Action item
Pick out the lines below with "from" and list them.

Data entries

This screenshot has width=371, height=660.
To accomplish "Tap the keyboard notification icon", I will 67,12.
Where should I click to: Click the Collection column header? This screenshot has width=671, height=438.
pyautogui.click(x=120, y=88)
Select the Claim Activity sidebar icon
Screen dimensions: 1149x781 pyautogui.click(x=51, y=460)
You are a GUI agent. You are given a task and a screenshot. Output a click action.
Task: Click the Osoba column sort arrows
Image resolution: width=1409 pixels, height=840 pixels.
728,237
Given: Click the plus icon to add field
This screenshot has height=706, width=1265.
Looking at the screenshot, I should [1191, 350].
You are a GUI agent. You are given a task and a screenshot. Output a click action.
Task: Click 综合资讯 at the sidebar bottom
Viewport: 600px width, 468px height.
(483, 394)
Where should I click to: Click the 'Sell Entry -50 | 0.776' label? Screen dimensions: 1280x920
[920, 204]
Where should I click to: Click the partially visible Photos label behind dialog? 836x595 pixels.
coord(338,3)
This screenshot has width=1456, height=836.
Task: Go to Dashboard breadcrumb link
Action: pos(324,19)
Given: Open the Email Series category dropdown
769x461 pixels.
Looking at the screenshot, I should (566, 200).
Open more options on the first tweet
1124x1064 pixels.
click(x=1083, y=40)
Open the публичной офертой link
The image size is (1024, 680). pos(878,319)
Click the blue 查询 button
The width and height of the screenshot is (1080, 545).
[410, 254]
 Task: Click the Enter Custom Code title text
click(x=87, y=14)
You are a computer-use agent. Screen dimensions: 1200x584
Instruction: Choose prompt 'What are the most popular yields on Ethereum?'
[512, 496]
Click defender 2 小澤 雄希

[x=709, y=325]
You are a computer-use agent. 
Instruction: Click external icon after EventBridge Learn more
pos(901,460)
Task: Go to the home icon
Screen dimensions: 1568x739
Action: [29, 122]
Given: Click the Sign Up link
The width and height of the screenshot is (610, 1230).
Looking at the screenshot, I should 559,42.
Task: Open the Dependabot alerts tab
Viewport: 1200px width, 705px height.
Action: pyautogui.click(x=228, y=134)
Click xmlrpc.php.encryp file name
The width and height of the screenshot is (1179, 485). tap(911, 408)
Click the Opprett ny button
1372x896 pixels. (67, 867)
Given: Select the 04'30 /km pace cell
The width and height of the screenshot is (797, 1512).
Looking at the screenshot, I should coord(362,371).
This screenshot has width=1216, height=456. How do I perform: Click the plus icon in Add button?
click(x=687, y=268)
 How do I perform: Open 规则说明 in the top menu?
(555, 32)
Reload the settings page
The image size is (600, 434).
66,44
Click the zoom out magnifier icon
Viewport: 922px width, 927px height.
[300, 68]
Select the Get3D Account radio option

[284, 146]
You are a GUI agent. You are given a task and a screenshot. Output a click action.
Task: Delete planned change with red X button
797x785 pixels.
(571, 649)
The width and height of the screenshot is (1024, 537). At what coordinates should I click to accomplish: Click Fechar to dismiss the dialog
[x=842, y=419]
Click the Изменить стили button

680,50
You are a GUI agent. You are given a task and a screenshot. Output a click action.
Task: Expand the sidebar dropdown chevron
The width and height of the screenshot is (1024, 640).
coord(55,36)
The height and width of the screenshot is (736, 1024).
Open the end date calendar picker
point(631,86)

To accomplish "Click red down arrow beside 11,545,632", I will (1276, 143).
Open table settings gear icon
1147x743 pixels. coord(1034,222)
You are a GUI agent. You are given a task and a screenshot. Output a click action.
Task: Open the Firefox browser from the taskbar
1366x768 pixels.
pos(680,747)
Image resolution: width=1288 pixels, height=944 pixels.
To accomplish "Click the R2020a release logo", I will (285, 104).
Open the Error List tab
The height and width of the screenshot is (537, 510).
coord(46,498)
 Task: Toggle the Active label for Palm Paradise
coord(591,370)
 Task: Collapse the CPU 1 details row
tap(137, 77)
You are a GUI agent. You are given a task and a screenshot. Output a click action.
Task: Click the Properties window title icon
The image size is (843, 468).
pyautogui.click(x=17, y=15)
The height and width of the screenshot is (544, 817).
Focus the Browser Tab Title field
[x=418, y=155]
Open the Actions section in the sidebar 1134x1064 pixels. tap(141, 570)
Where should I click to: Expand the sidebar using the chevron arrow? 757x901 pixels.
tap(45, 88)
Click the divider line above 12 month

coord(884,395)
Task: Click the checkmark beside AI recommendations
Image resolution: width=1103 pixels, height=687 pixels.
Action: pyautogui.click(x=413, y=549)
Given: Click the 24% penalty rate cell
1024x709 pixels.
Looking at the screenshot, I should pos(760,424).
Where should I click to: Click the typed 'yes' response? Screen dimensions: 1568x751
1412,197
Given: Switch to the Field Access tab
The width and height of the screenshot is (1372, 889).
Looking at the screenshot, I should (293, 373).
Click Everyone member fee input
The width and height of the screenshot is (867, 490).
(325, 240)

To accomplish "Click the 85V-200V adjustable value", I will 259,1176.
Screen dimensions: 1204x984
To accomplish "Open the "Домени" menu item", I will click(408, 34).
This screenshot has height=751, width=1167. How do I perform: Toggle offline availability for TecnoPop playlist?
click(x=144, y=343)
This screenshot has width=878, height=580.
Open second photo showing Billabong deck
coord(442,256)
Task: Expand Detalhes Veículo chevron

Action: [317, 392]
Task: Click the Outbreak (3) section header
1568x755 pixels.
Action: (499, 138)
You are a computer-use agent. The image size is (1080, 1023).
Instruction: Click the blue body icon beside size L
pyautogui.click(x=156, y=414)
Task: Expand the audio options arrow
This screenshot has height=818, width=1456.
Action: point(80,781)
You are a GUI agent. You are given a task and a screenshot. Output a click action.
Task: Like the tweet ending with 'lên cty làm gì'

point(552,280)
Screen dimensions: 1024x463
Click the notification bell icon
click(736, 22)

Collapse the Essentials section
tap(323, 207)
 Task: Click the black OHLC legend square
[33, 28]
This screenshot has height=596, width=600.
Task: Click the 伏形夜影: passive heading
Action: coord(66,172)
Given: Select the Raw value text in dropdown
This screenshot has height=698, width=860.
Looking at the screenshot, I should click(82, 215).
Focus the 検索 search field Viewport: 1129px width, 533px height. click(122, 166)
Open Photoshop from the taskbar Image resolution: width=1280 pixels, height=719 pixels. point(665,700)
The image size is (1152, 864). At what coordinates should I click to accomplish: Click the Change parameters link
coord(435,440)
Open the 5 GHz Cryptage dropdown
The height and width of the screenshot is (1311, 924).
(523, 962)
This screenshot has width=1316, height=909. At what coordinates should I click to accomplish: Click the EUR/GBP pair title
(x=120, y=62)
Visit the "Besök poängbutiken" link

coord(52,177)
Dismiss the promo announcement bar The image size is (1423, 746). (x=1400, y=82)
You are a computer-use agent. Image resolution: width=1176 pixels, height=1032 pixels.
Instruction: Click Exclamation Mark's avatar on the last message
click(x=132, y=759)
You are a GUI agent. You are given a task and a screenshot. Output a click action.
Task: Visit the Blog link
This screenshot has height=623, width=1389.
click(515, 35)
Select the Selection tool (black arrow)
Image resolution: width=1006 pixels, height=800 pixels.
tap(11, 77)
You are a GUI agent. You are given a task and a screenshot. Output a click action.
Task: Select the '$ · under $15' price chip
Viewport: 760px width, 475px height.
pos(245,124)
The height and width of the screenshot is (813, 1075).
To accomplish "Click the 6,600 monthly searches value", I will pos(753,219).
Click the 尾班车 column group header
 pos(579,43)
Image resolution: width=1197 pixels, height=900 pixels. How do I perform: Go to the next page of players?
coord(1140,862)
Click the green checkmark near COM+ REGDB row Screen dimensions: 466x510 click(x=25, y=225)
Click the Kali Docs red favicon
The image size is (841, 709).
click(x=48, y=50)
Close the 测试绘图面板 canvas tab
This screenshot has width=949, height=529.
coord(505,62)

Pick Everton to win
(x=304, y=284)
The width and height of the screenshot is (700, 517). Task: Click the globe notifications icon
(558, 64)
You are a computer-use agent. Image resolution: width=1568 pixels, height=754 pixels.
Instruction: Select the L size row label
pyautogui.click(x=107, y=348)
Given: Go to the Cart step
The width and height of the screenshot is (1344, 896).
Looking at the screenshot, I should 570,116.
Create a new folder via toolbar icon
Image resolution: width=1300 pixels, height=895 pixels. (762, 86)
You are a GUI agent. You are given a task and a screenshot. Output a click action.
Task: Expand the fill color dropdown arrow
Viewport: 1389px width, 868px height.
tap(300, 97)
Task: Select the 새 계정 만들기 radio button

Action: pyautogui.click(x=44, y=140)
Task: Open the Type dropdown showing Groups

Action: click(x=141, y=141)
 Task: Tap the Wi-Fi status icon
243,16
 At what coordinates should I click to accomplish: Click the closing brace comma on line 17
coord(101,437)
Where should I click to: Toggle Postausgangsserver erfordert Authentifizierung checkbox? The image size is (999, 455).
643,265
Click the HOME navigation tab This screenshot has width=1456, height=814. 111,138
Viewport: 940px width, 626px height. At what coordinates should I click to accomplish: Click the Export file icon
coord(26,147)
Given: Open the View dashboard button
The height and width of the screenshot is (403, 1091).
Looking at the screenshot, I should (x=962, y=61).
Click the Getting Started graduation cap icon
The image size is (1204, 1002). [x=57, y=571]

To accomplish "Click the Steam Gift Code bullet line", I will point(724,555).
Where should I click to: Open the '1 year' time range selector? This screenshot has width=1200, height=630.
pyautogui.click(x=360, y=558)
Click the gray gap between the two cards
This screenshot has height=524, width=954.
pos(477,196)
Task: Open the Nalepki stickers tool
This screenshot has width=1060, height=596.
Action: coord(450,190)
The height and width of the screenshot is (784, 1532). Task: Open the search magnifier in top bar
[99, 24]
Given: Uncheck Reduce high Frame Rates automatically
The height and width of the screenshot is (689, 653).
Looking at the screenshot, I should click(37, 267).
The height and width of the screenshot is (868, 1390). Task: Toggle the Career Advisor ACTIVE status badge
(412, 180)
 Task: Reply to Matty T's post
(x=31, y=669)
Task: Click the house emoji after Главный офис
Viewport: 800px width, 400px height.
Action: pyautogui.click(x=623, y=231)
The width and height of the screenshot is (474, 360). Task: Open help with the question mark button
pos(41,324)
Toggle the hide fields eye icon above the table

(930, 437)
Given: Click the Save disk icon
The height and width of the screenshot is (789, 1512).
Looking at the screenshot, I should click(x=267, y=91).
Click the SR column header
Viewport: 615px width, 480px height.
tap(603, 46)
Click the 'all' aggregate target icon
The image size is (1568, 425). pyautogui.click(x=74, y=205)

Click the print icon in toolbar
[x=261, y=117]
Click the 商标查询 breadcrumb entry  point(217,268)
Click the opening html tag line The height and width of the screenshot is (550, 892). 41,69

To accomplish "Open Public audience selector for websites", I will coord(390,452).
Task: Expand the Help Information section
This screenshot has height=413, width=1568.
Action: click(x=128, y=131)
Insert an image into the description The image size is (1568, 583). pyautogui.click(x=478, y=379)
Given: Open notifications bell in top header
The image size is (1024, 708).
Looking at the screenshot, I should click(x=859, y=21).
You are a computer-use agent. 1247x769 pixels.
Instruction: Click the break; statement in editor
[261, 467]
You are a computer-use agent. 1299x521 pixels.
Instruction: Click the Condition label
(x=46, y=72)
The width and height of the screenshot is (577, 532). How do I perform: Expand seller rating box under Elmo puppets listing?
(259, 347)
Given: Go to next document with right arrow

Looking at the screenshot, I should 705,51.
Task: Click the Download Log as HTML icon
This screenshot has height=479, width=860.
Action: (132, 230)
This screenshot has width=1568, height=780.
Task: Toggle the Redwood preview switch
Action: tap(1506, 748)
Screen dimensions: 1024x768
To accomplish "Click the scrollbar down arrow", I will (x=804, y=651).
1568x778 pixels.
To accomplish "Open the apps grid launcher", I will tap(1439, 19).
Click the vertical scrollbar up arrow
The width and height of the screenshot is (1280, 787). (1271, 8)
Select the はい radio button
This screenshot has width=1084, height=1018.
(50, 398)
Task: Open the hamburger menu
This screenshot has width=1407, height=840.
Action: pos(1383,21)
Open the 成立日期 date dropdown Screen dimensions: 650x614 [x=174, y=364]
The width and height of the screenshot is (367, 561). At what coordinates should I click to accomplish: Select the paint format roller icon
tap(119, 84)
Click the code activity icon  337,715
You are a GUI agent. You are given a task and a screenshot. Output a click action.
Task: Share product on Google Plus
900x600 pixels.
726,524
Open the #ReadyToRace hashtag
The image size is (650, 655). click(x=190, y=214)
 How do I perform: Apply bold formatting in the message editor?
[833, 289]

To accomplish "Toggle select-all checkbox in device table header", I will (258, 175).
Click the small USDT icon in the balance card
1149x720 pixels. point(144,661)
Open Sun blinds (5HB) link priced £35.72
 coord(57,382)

Your solution
Task: Open the Firefox browser from the taskbar
Open Photoshop from the taskbar Image resolution: width=1280 pixels, height=719 pixels. point(665,700)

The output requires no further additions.